Segment Start: The data

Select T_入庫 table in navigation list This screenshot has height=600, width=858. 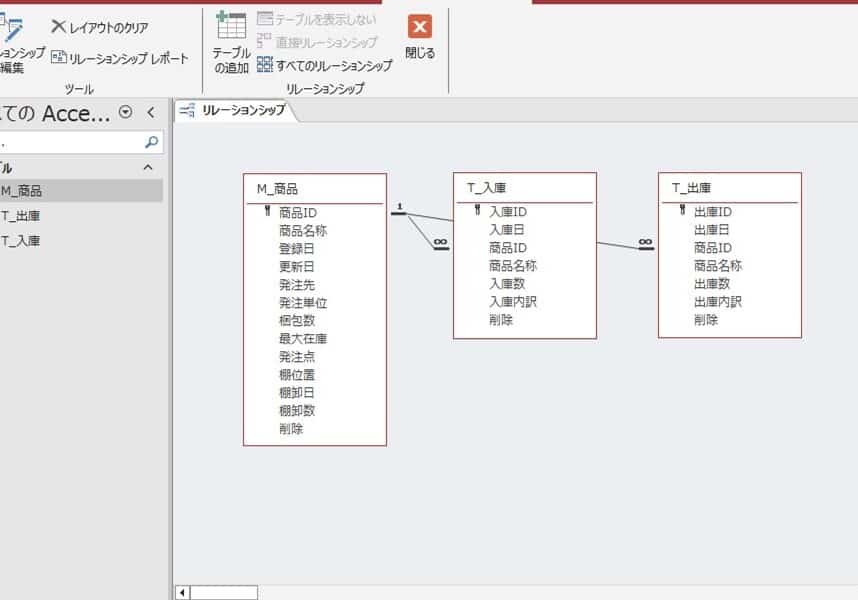[x=21, y=241]

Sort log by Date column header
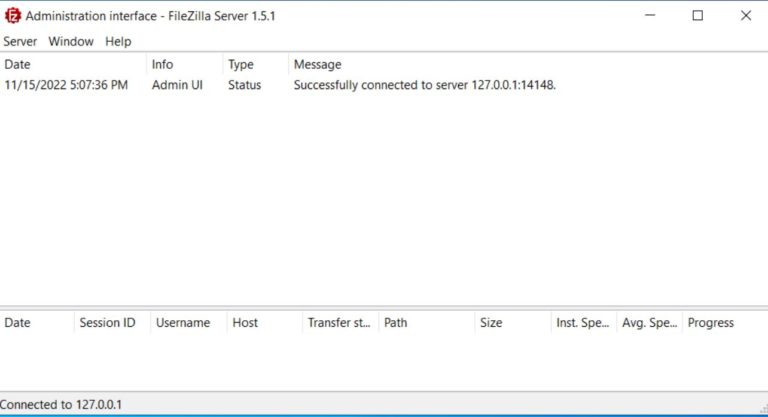click(x=73, y=64)
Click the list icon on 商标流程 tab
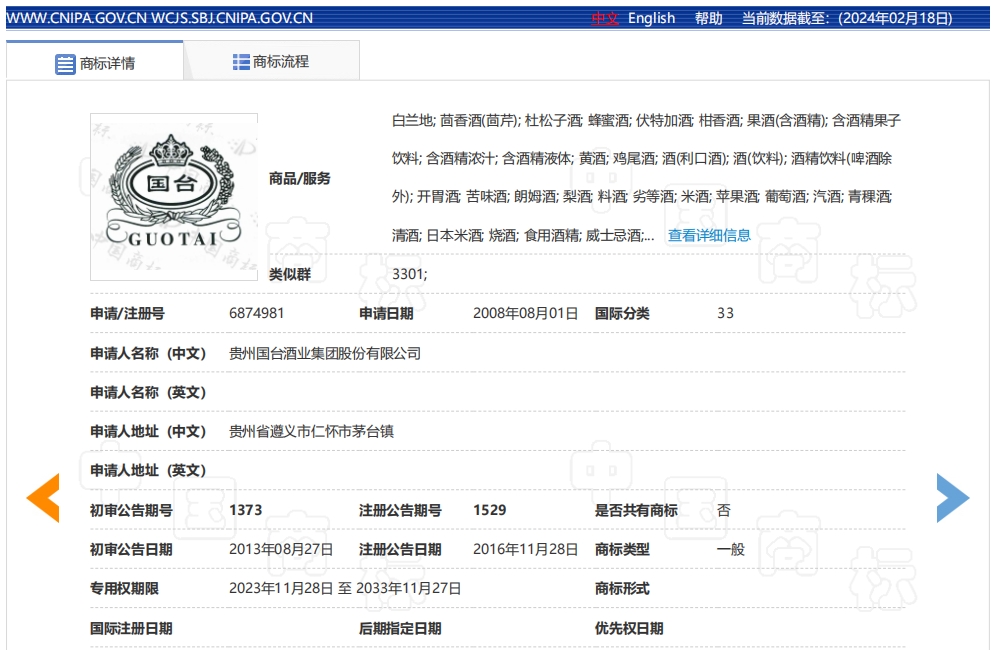 pos(241,62)
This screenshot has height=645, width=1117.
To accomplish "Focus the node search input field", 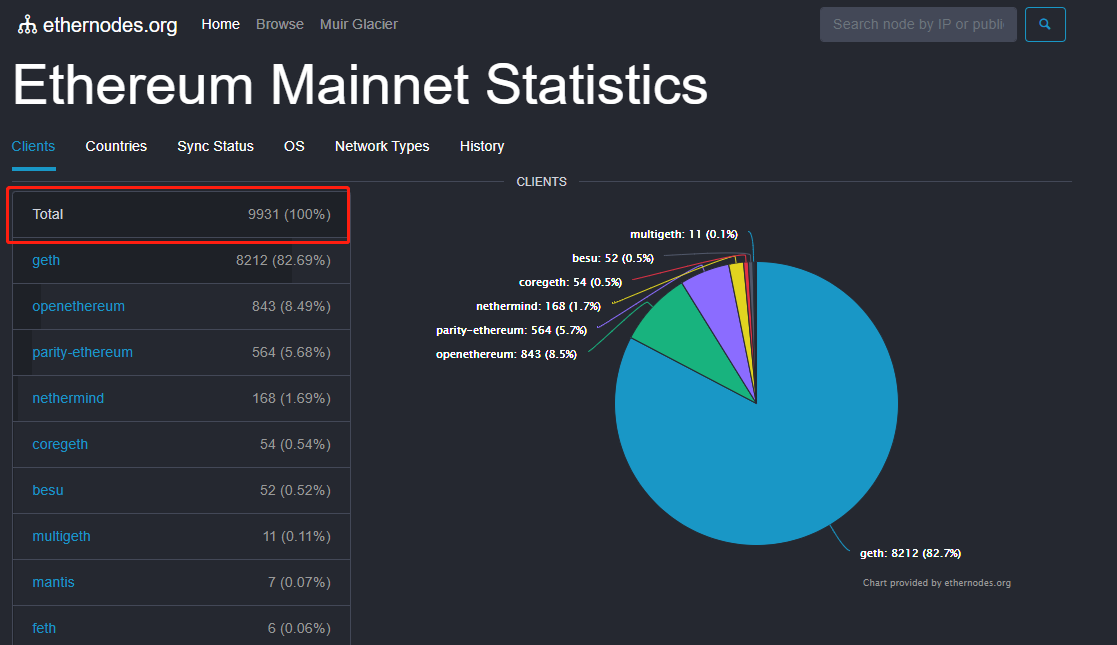I will tap(917, 24).

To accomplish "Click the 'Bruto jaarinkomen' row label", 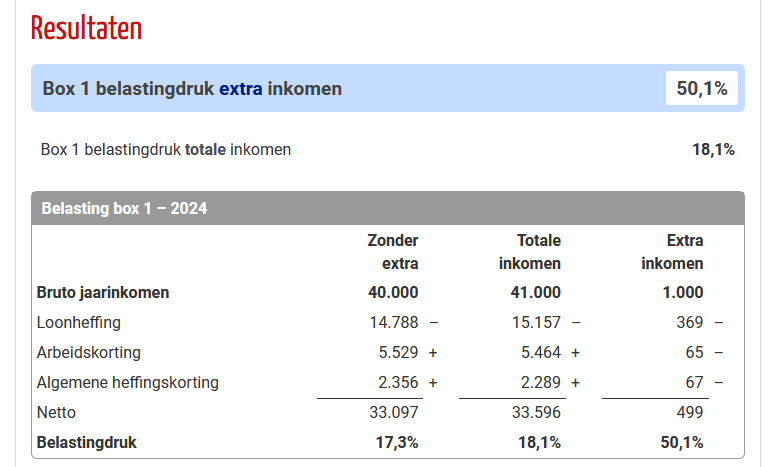I will 103,293.
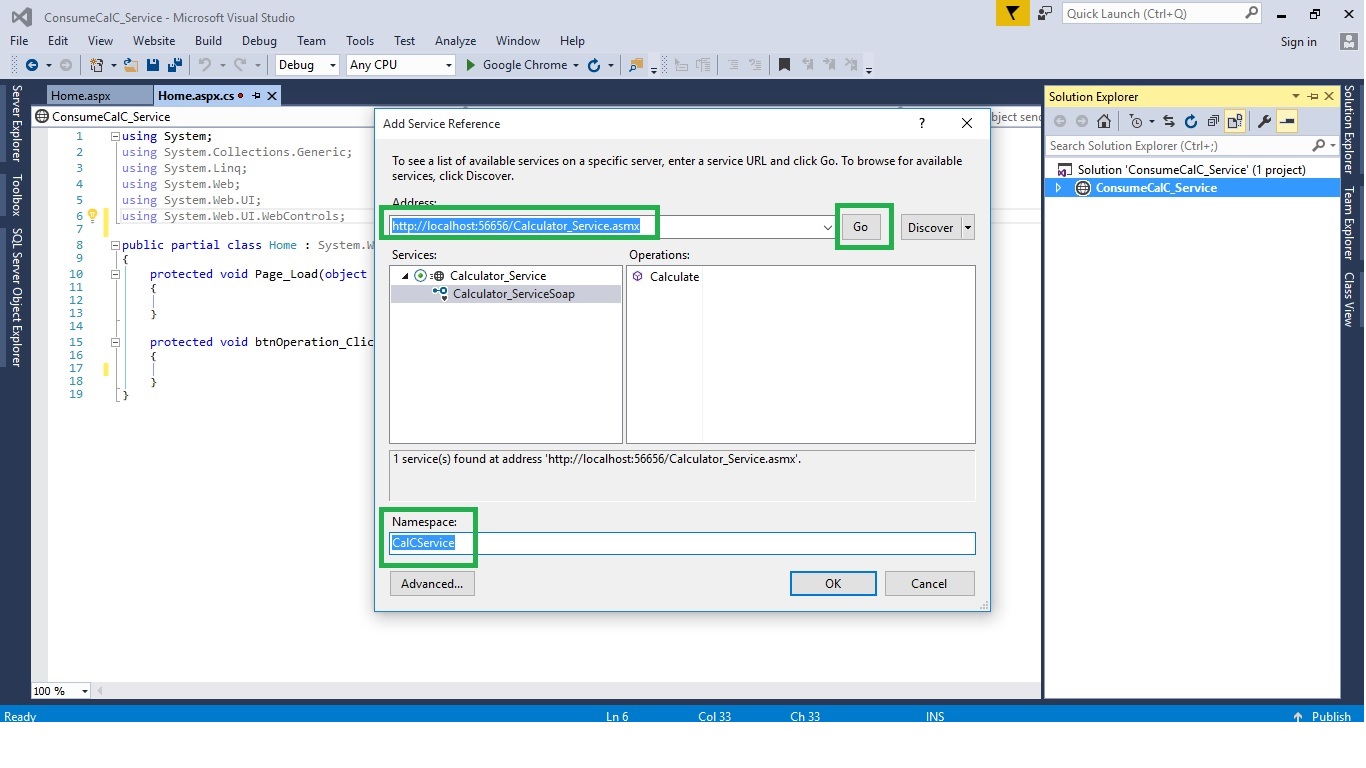
Task: Click the Sync with Active Document icon
Action: 1168,121
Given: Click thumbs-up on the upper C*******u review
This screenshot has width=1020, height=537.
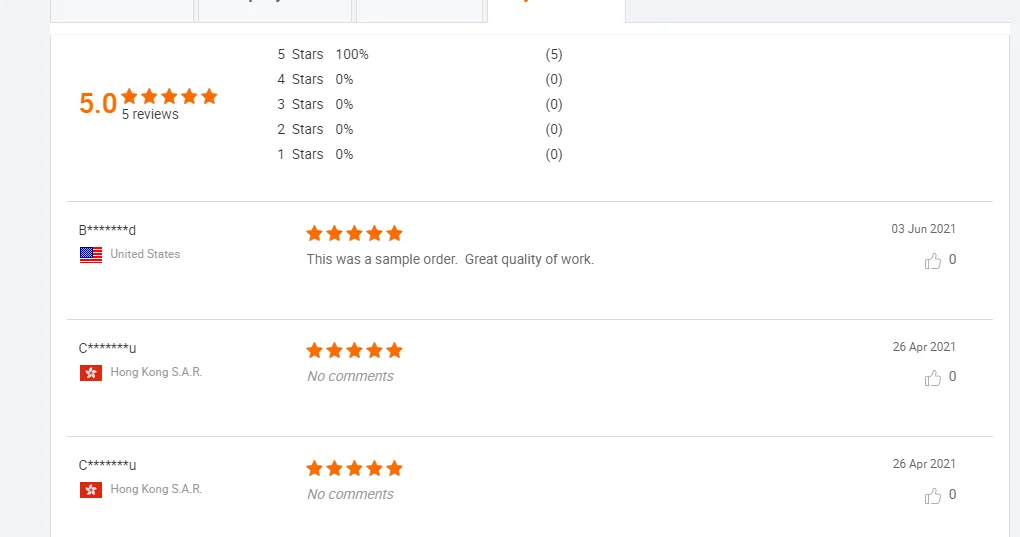Looking at the screenshot, I should click(x=933, y=378).
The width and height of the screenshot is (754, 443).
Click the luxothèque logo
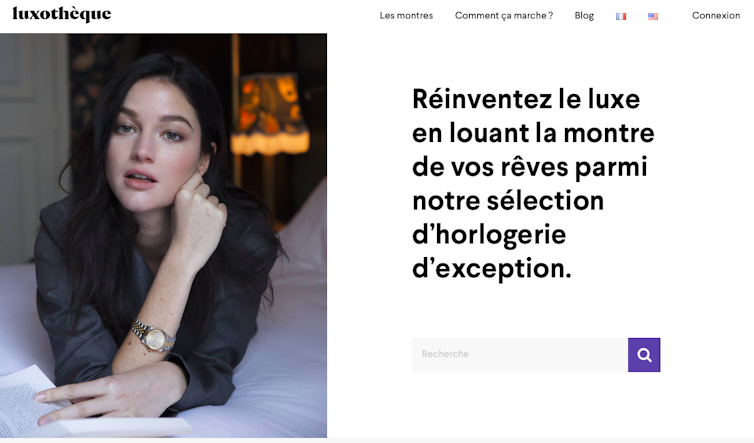pos(62,14)
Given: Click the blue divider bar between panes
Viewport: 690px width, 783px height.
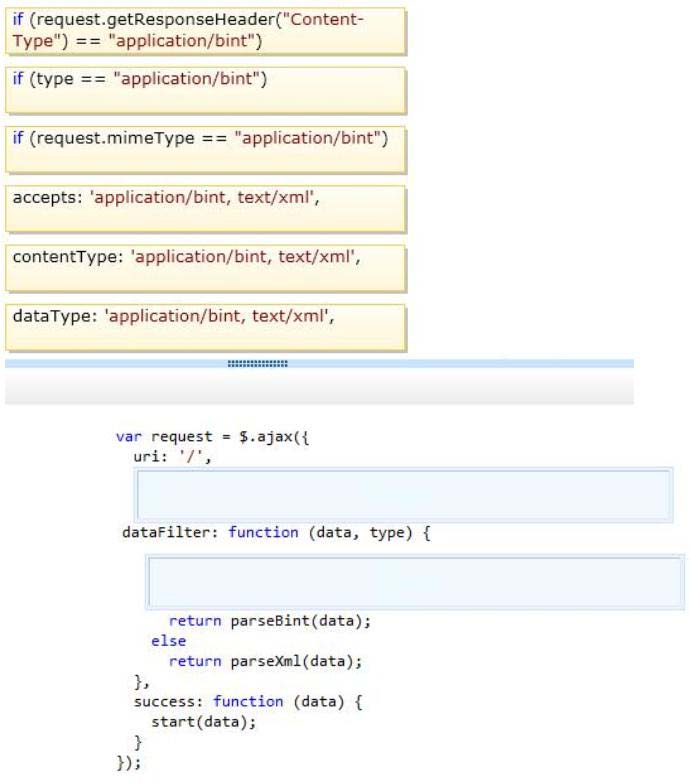Looking at the screenshot, I should 320,364.
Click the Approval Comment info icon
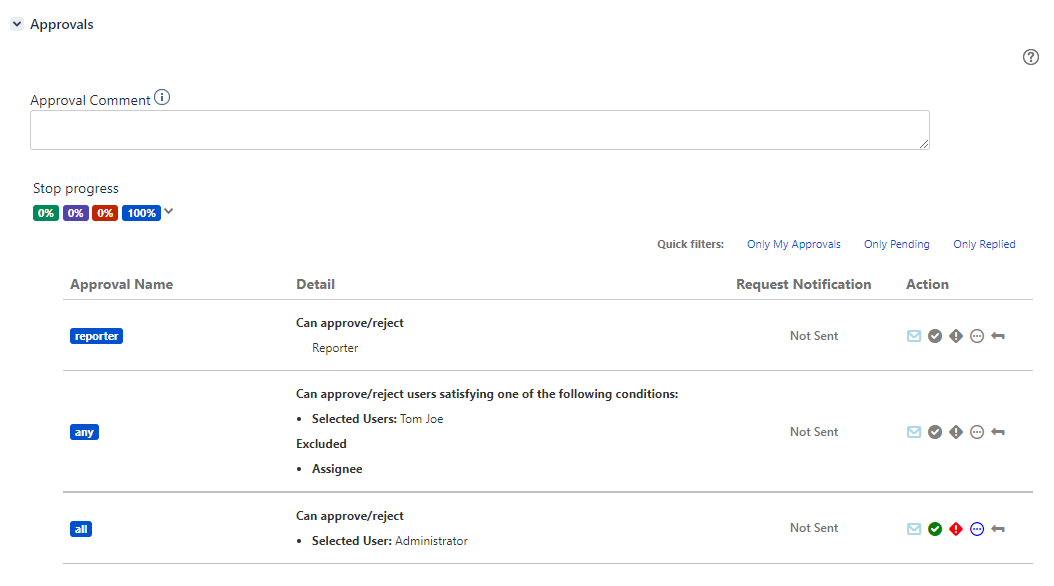1054x586 pixels. tap(162, 97)
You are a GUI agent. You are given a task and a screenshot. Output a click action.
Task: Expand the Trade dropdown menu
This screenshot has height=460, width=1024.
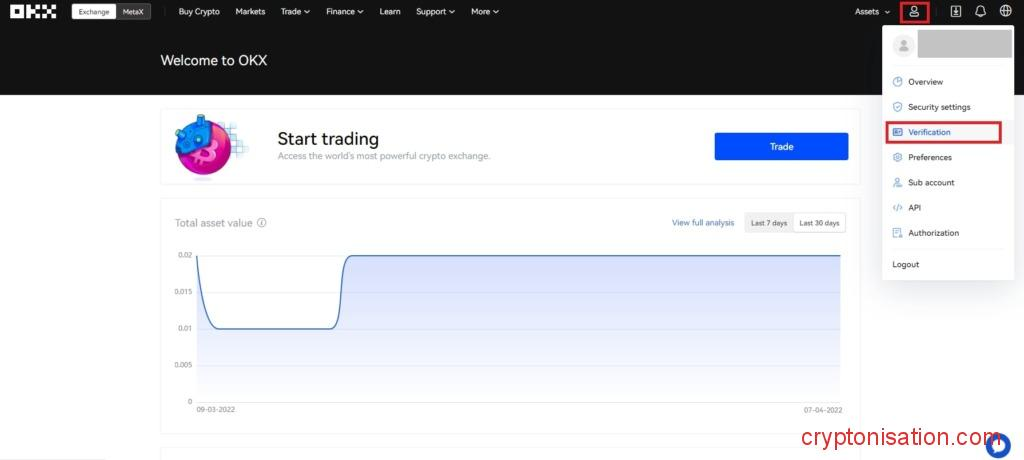(295, 12)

Segment End: The data

Brief:
Emit an exact copy of the lines from the line bearing "Viewport: 690px width, 783px height." through the last line above, inclusive, and leave the images out.

Response for this exercise:
Viewport: 690px width, 783px height.
Looking at the screenshot, I should 320,364.
Click the Approval Comment info icon
1054x586 pixels. tap(162, 97)
You are a GUI agent. You are given a task and a screenshot. Output a click action.
Task: Expand the Trade dropdown menu
This screenshot has height=460, width=1024.
(295, 12)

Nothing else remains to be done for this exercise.